Epitheloid trophoblastic tumor (ETT) is the rarest type of trophoblastic tumor, originating from the chorionic-type intermediate trophoblast. ETT is clinically rare, and its biological behavior and pathogenesis remain unclear.
Pathogenesis
Molecular genetic studies of ETT suggest that the tumor tissues contain new alleles and Y-chromosome gene loci that may derive from the paternal genome, which are not detected in the surrounding normal tissues. This suggests that ETT originates from pregnancy rather than from the patient’s own tissues.
Pathology
Macroscopically, ETT presents as solid or mixed solid-cystic masses, typically with well-defined nodular boundaries. Localized invasion of surrounding tissues may be observed, often accompanied by hemorrhage and necrosis. Microscopically, the tumor consists of neoplastic chorionic-type intermediate trophoblastic cells, growing in a nodular pattern with widespread or “geographic” necrosis. Tumor cells are mononuclear, with eosinophilic or clear cytoplasm, and exhibit variable mitotic activity. Eosinophilic hyaline-like material is often seen between tumor cells or in the center of tumor nests, which is considered characteristic of ETT.
Clinical Features
ETT primarily occurs in women of reproductive age, commonly involving the uterine cervix or lower uterine segment. Some patients may only present with extrauterine metastatic lesions, most frequently in regions such as the vagina, fallopian tubes, broad ligaments, lungs, and liver.
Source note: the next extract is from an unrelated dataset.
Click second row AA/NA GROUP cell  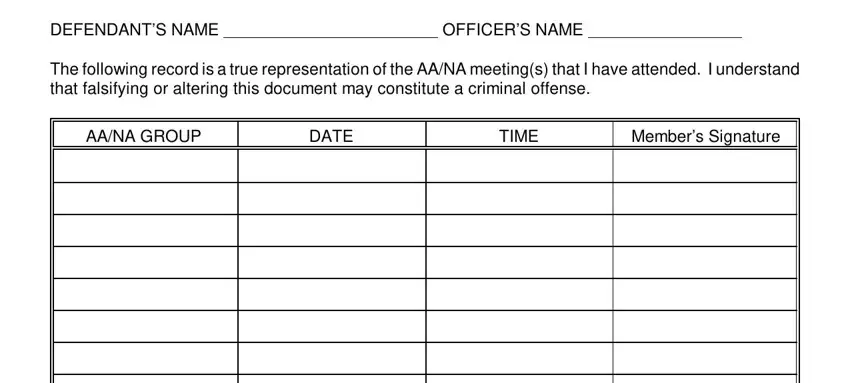145,198
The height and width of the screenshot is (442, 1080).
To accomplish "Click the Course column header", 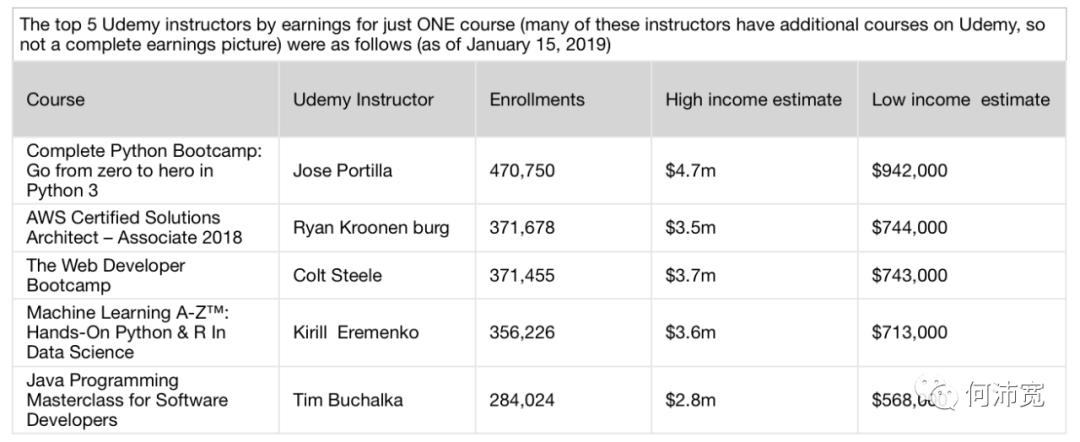I will pos(56,100).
ETT may follow various pregnancies, with term pregnancies being the most common precursor. Abnormal vaginal bleeding is the most common clinical presentation, while asymptomatic cases are rare.
Auxiliary Investigations
Imaging Studies
Ultrasound typically reveals a solitary, highly heterogenous echogenic nodule within the myometrium of the uterus and/or cervical canal, sometimes protruding into the uterine cavity. Unlike PSTT, ETT masses have well-defined boundaries and do not exhibit infiltrative growth. Doppler imaging shows low blood flow signal values. On MRI, ETT appears as a solid mass with strong T2-weighted signals. Depending on lesion size, hemorrhage, necrosis, or calcification may be present. The tumor diameter ranges from 0.5 to 14.8 cm, with various shapes such as solid nodules within the myometrium, lobulated masses protruding into the uterine cavity, or irregular lesions at cesarean scar sites. Pelvic CT can detect masses, but ETT lacks specific features on CT imaging. PET/CT has limited significance in diagnosing and staging ETT but may be valuable for high-risk patients.
Quantitative Measurement of Human Chorionic Gonadotropin (hCG)
Serum hCG levels are elevated in nearly all patients with ETT; however, levels are generally below 2,500 IU/L. Higher serum hCG levels are typically associated with larger tumor volumes and greater mitotic activity of the tumor.
Diagnosis
Due to the extremely low incidence and the lack of specific clinical manifestations, preoperative diagnosis of ETT is challenging. It is often an incidental postoperative pathological finding and requires differentiation from other gestational trophoblastic neoplasms (GTNs), such as choriocarcinoma and PSTT. Definitive diagnosis relies on histopathological examination.
Clinical Staging and High-Risk Factors
The FIGO anatomical staging system is applicable; however, the prognostic scoring system is not. High-risk factors for ETT include the following:
- Disease onset more than two years after the last pregnancy.
- Depth of invasion.
- Proportion of necrotic tissue in the tumor.
- Mitotic activity >5/10 high power fields (HPF).
Treatment
Currently, there is no standardized treatment protocol for ETT. Surgical intervention is generally considered the main treatment for localized disease. Upon diagnosis, timely hysterectomy is recommended. Lymph node dissection is performed if metastases cannot be ruled out. Young patients may retain bilateral ovaries. Due to the invasive nature of ETT and its insensitivity to chemotherapy, fertility-preserving surgery is not routinely recommended. For solitary extrauterine lesions, surgical removal is also an option.
The role of chemotherapy in ETT treatment remains uncertain. Studies have shown that ETT is not sensitive to conventional GTN chemotherapy regimens. Existing chemotherapy protocols for ETT are similar to those for PSTT. For recurrent or metastatic ETT, a combination of chemotherapy and immune checkpoint inhibitors may serve as an effective salvage therapy.
Prognosis
Overall, most researchers believe that in the absence of metastases, ETT is less aggressive than choriocarcinoma and has a prognosis similar to that of PSTT, with favorable outcomes. However, once uterine metastases occur, prognosis becomes poor.
Follow-Up
Follow-up after treatment is essential and is similar to that for other gestational trophoblastic tumors. Follow-up includes monitoring serum hCG levels, evaluating menstrual regularity, and assessing for symptoms such as abnormal vaginal bleeding, cough, hemoptysis, or other signs of metastases. A gynecological examination is performed, with imaging studies such as ultrasonography or CT as needed.